What this task involves: Omit the pictures, and output the rest of the entries exactly as written.

Pixel coordinate grounding data
◆ ◆ ◆ ◆

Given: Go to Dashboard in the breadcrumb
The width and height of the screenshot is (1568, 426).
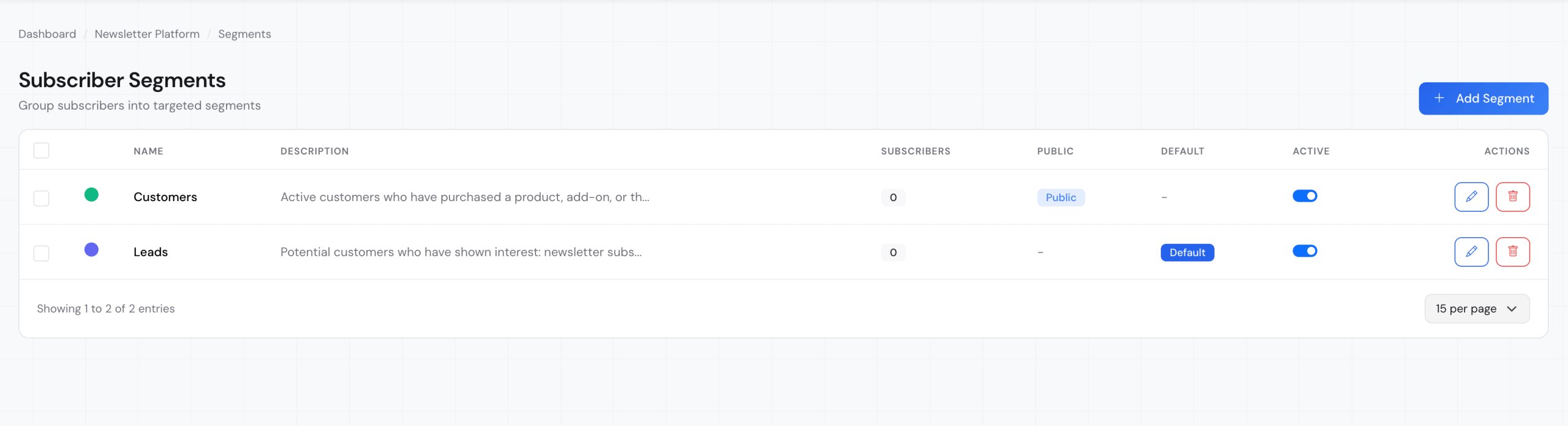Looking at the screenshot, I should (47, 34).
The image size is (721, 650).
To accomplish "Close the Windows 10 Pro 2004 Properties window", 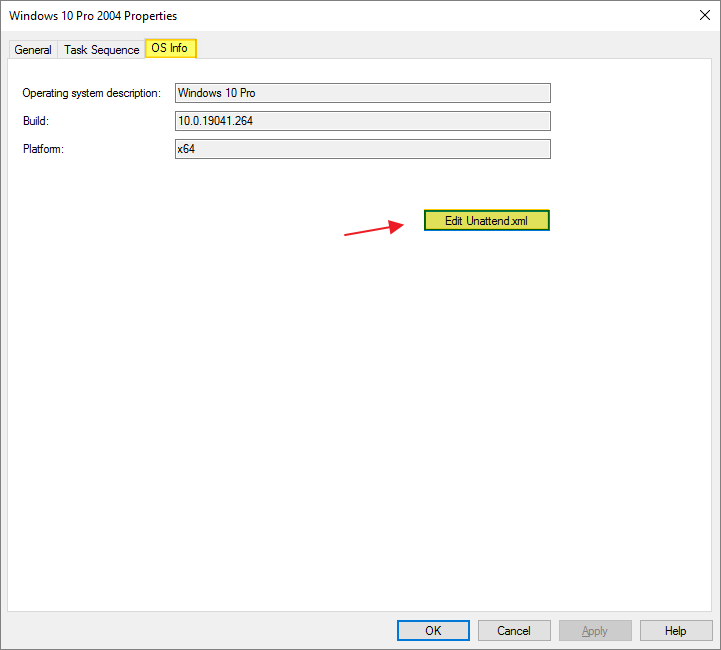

◆ ◆ ◆ ◆

Exercise output:
Given: Go to Dashboard in the breadcrumb
The width and height of the screenshot is (1568, 426).
Looking at the screenshot, I should (47, 34).
The image size is (721, 650).
To accomplish "Close the Windows 10 Pro 2004 Properties window", 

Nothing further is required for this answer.